There are complaints of generalized mild, dull, and ache which is deep or on the lateral shoulder. Occasionally, the pain could radiate to the proximal arm.
There would complain of numbness and paraesthesiae of the lateral arm and/or posterior aspect of the shoulder
There may be a feeling of the shoulder of instability and shoulder weakness.
Weakness is especially pronounced in flexion, abduction, and external rotation.
Not all persons are symptomatic though.
Some athletes may complain of weakness and early-onset fatigue with exercise only, especially with overhead activities and heavy lifting.
History of trauma may always be not available.
Though rare intramuscular injections in deltoid may injure the nerve and should be probed in absence of clear trauma.
On examination, there would be an area of hypoaesthesia on the lateral aspect of the upper arm, typically in the region where regimental badges used to be placed. Typically, the lower half of the deltoid.
Motor supply of axillary nerve is to teres minor and deltoid and depending on the level of injury there would be the weakness in both these muscles or only in the deltoid.
There would be visible muscle atrophy of the deltoid and teres minor.
A complete examination of the shoulder should be done.

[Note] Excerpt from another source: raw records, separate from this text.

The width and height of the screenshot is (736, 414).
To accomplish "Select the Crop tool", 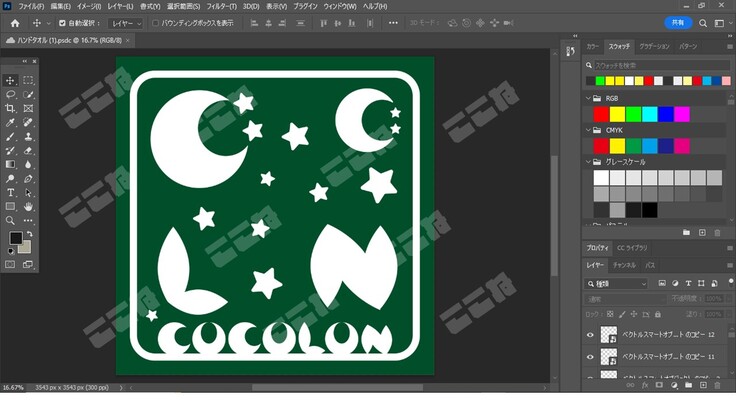I will [x=11, y=108].
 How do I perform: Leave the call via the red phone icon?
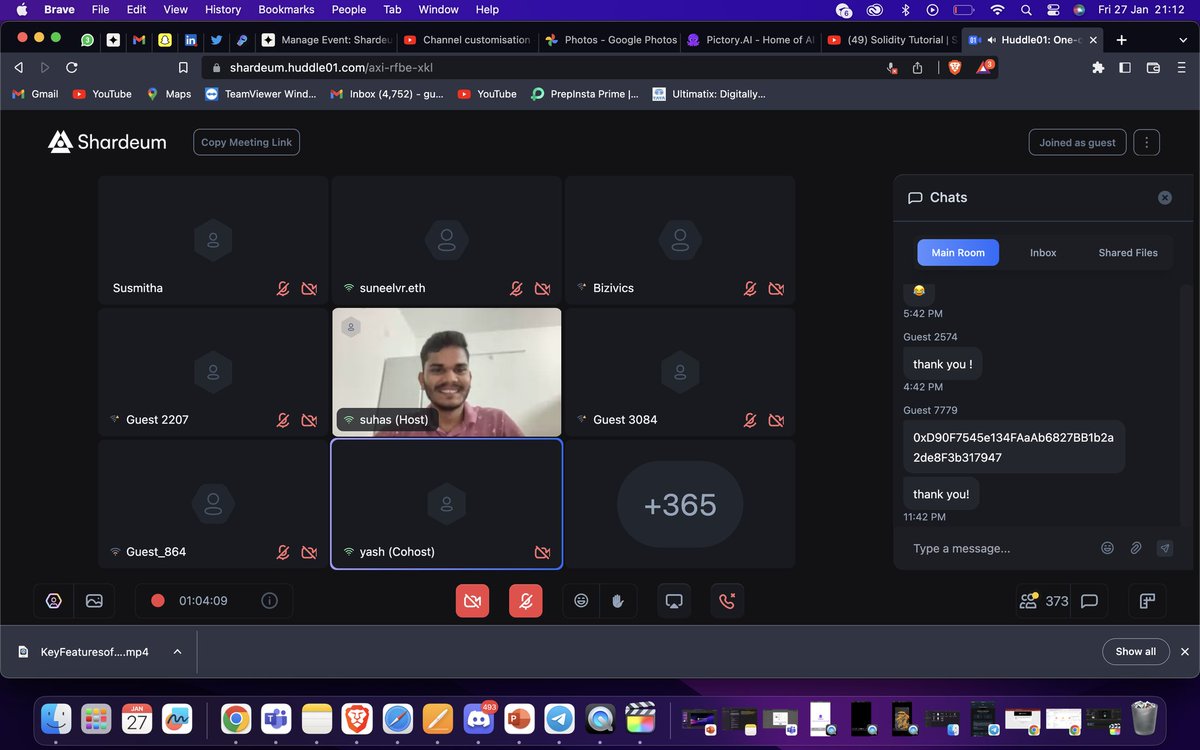click(727, 600)
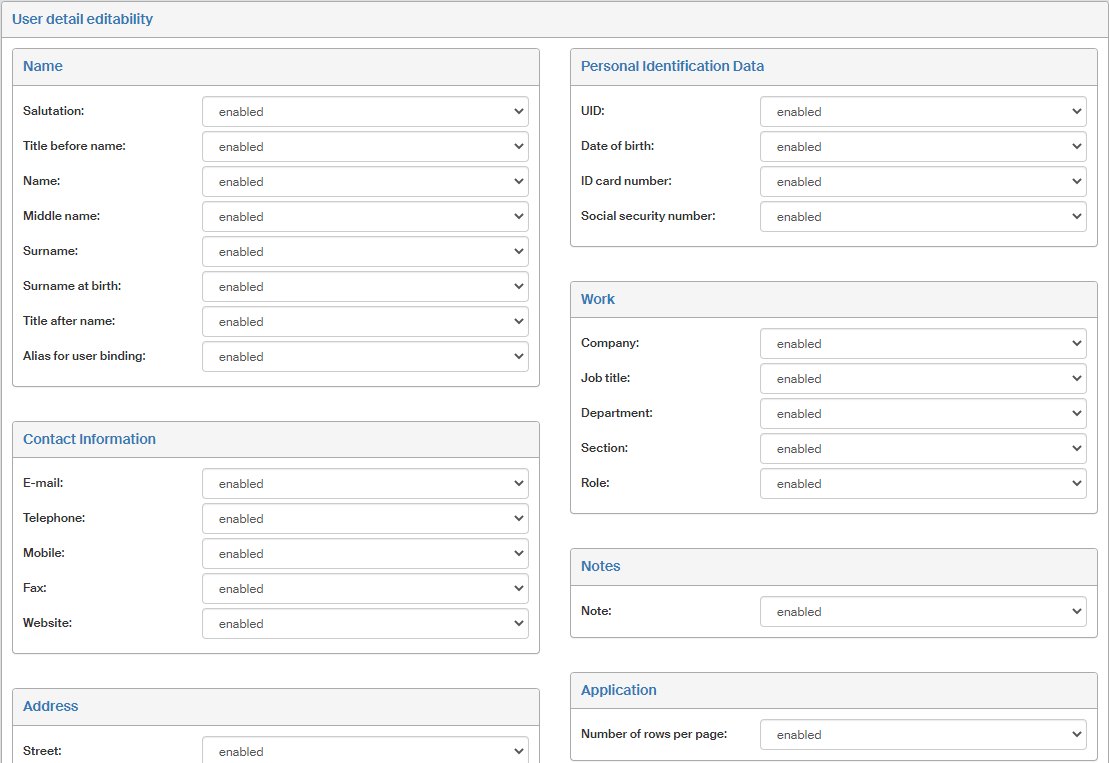
Task: Open the E-mail editability dropdown
Action: coord(365,484)
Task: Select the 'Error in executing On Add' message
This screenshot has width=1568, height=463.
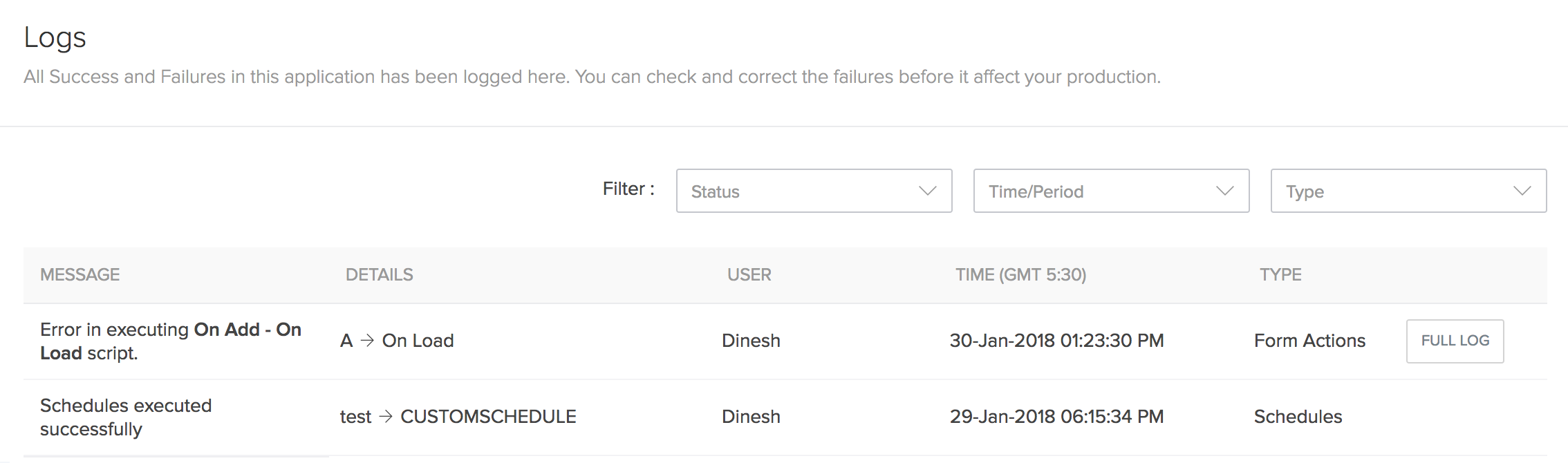Action: click(x=170, y=341)
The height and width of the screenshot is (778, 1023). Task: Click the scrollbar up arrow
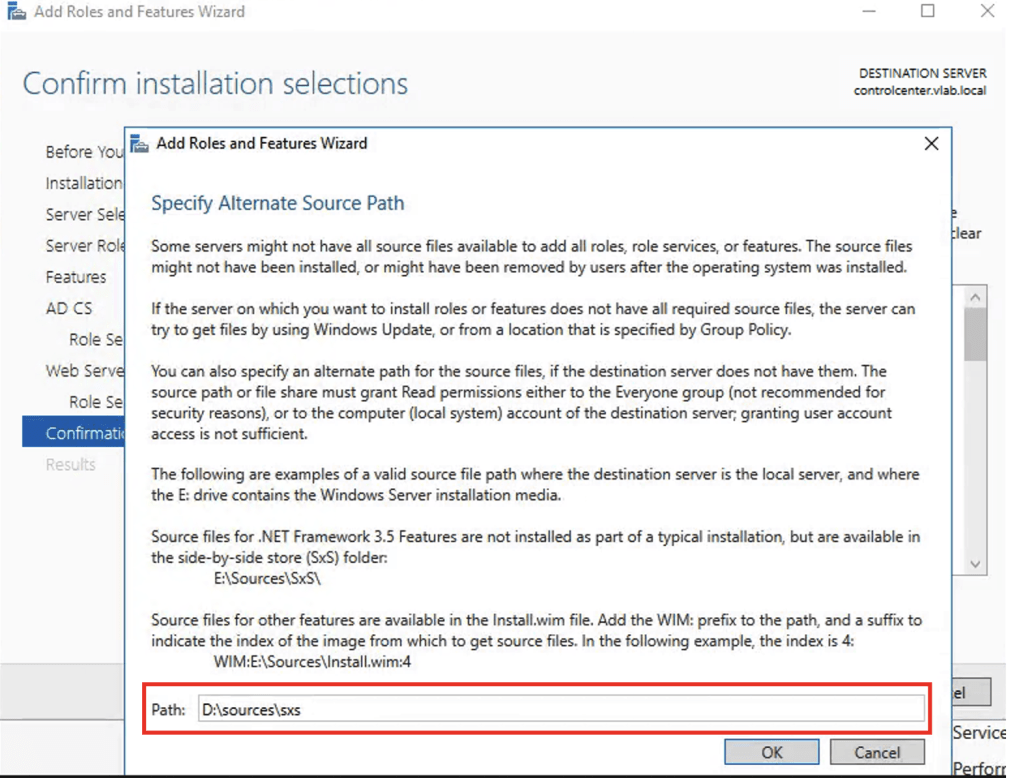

The findings would vary with the extent of damage to the axillary nerve.
Lag sign test
The physician stands behind the patient and elevates the patient’s arm.
The patient is asked to hold this position without the doctor’s assistance. If the patient cannot hold this position on their own and an angular drop occurs, it indicates deltoid weakness.

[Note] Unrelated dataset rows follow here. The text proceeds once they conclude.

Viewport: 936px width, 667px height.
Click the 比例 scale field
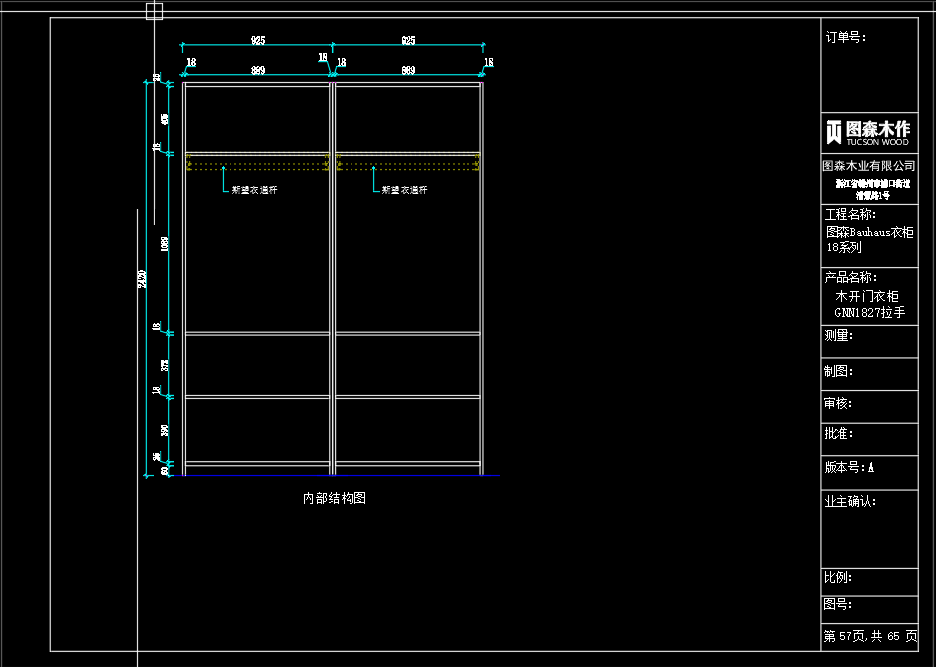tap(868, 579)
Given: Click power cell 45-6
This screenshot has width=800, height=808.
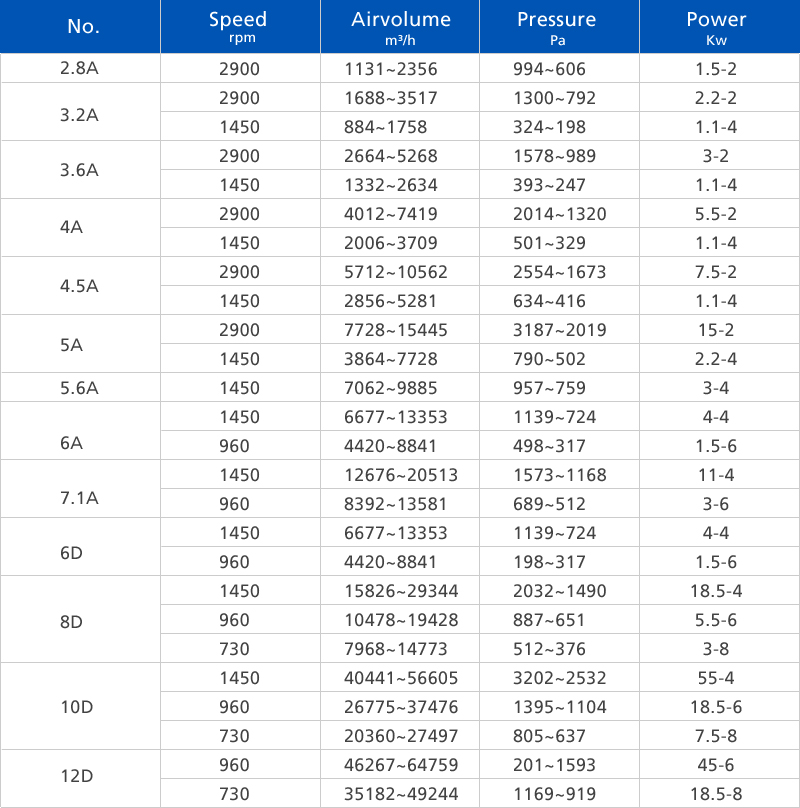Looking at the screenshot, I should pyautogui.click(x=717, y=765).
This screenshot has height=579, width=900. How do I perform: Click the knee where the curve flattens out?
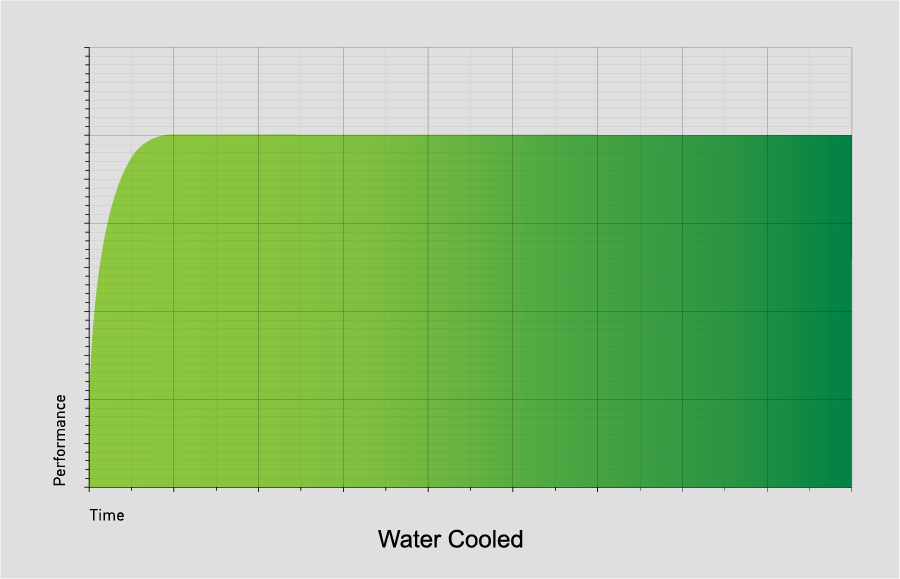[155, 139]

This test detects teres minor weakness. For this test place shoulder in 90° abduction and 90° external rotation. The test is considered positive if patient unable to maintain external rotation, arm falls into internal rotation
Electromyography is the diagnostic test of choice to identify nerve conduction loss but the changes may not be identifiable until 2-3 weeks after injury. Electromyography is also able to distinguish between atrophy secondary to pain or nerve injury.

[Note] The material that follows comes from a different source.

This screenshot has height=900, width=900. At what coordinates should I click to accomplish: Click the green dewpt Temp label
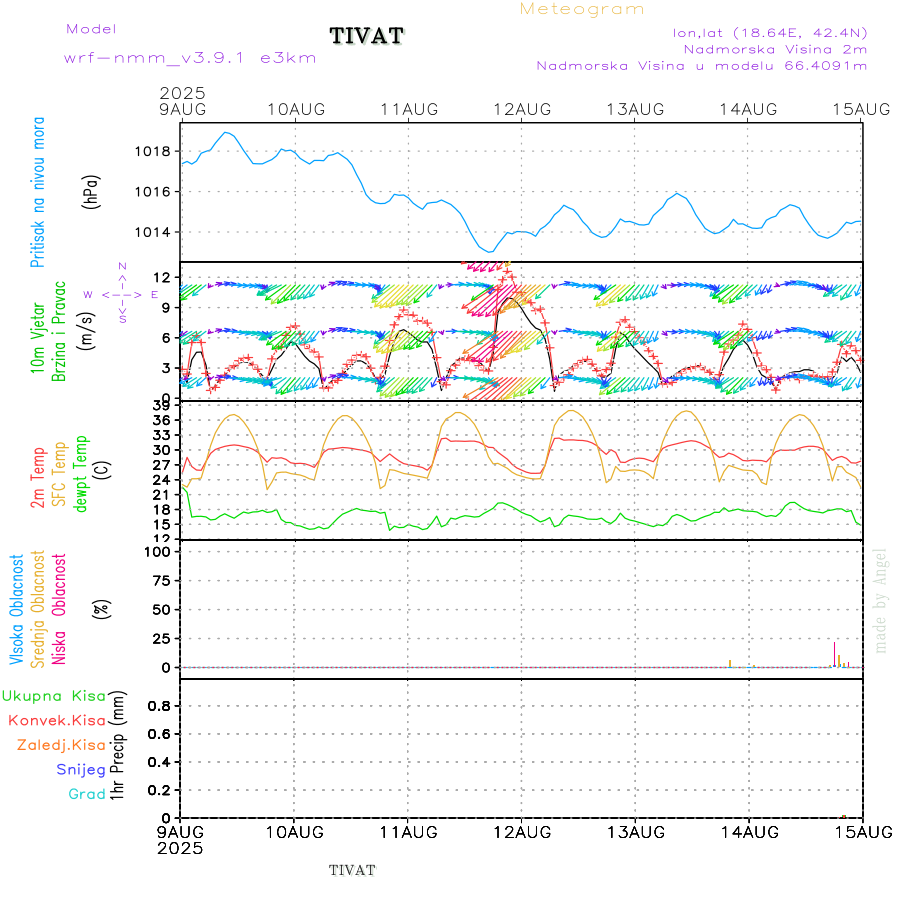coord(81,473)
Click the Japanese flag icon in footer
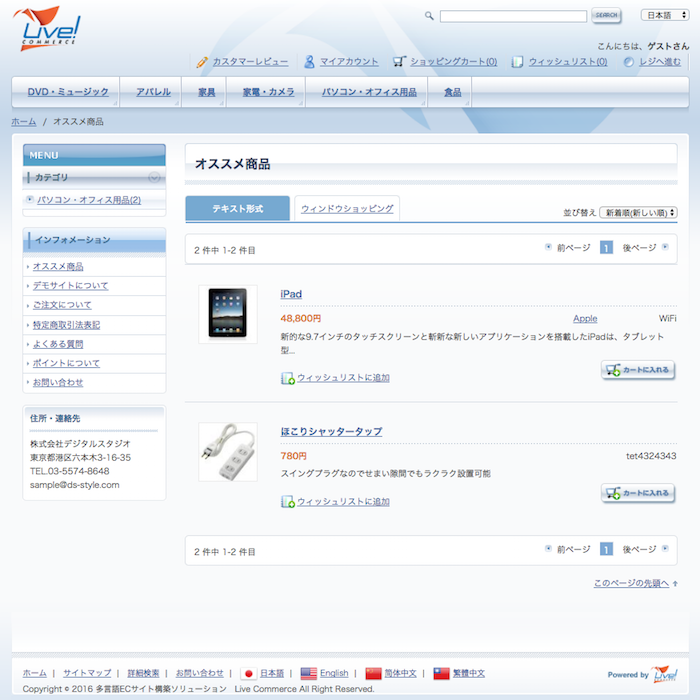This screenshot has width=700, height=700. 249,674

It can also be used to monitor the progression of the injury.
Treatment of Axillary Nerve Injury
The choice of treatment is determined by the type of injury
The prognosis worsens with the severity of the injury.
Patients with grade I and II [neuropraxia and most of the patients with neuropraxia [grade 1 injury] recover with conservative management within 6 to 12 months.
Patients with axonotmesis (2nd degree) nerve injury, the recovery rate is about 80%.
The patient should be put on conservative treatment and if there are no signs of functional return by 6 months, surgical exploration and possible nerve grafting are recommended.
Patients with neurotmesis (nerve transection) there is typically no recovery without surgical intervention.
Moreover, the prognosis is better if the surgery is performed within 6 months of the injury.
In acute closed injuries with axillary nerve injury, the treatment of the injury takes precedence.
In closed injuries, an immediate reduction would cause the nerve to relax and has better chances of responding to conservative treatment.
In open injuries, the exploration may be indicated depending on the severity of the wound.
Conservative treatment for nerve injury consists of maintaining joint range of motion while waiting for nerve recovery.
For local symptoms like pain, relevant drugs may be taken.
Surgical treatment is considered at the outset for axonotmesis [complete transection].
It can be done immediately where a compression or injury is due to a structure that needs removal. For example, an osteophyte I quadrilateral space.
Indications for Surgery
- Compression in the quadrilateral space
- No clinical or EMG improvements seen after 3 to 6 months of injury/conservative treatment.
Choice of surgical procedures available
- Neurolysis – When the nerve is intact but compressed by surrounding tissue
- Nerve repair
- Nerve grafting – To fill the gap between the nerve ends
- Nerve transfer – Usually using triceps motor branch
After surgery, the shoulder should be immobilized for 4 to 6 weeks and followed by rehabilitation.